Let V be a real finite-dimensinoal vector space equipped with a symmetric non-degenerate bilinear form (⋅,⋅) and let σ be an isometry of V. Prove or disprove that the restriction of (⋅,⋅) to the fixed-point subspace of σ on V is non-degenerate. (Here it sort of had the right idea but its counter-examples were never right).
Does there exist a symmetric irreducible square matrix with diagonal entries 2 and non-positive integer off-diagonal entries such that the corank is more than 1? Here it gave a completely wrong proof of “no” and, no matter how many times I corrected its errors, kept gaslighting me into believing that the general idea must work and that it’s a standard result in the field that it follows from a book that I happened to actually have read. It kept insisting this, no matter how many times I corrected its errors, until I presented with an example of a corank-1 matrix that made it clear that its idea was unfixable.
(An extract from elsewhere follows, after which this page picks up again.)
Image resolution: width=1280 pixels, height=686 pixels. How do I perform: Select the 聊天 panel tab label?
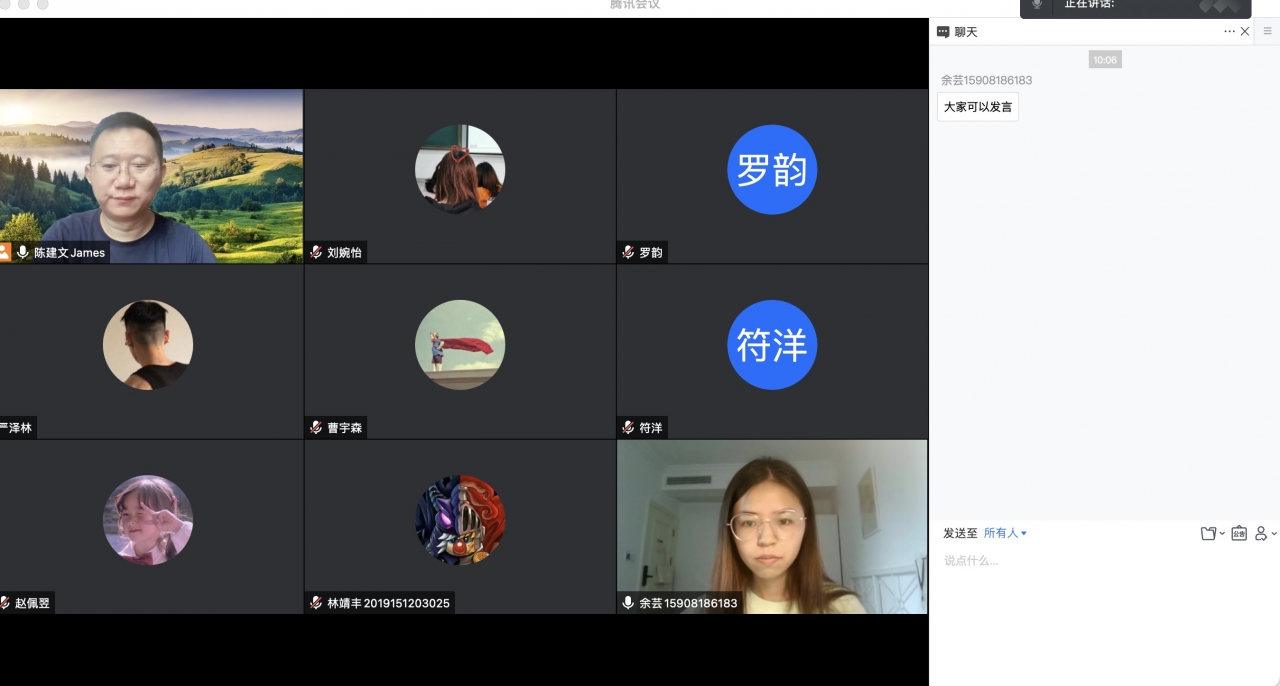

I have a strong suspicion that o3 will be much better than o1 though.
Thank you for your insight. Out of idle curiosity, I tried putting your last query into Gemini 2 Flash Thinking Experimental and it told me yes first-shot.
Here’s the final output, it’s absolutely beyond my ability to evaluate, so I’m curious if you think it went about it correctly. I can also share the full COT if you’d like, but it’s lengthy:
https://ibb.co/album/rx5Dy1
(Image since even copying the markdown renders it ugly here)
corank has to be more than 1, not equal to 1. I’m not sure if such a matrix exists; the reason I was able to change its mind by supplying a corank-1 matrix was that its kernel behaved in a way that significantly violated its intuition.
Not exactly sure if there is much advantage at all in you having done this, but I feel inclined to say Thank You for persisting in persuading your cousin to at least consider concerns regarding AI, even if he perceptually filters those concerns to mostly regard job automation over others, such as a global catastrophe.
In my own life, over the last several years, I have found it difficult to persuade those close to me to really consider concerns from AI.
I thought that capabilities advancing observably before them might stoke them to think more about their own future and how possibly to behave and or live differently conditional on different AI capabilities, but this has been of little avail.
Expanding capabilities seem to best dissolve skepticism but conversations seem to have not had as large an effect as I would have expected. I’ve not thought or acted as much as I want to on how to coordinate more of humanity around decision-making regarding AI (or the consequences of AI), partially since I do not have a concrete notion where to steer humanity or justification for where to steer (even I knew it was highly likely I was actually contributing to the steering through my actions).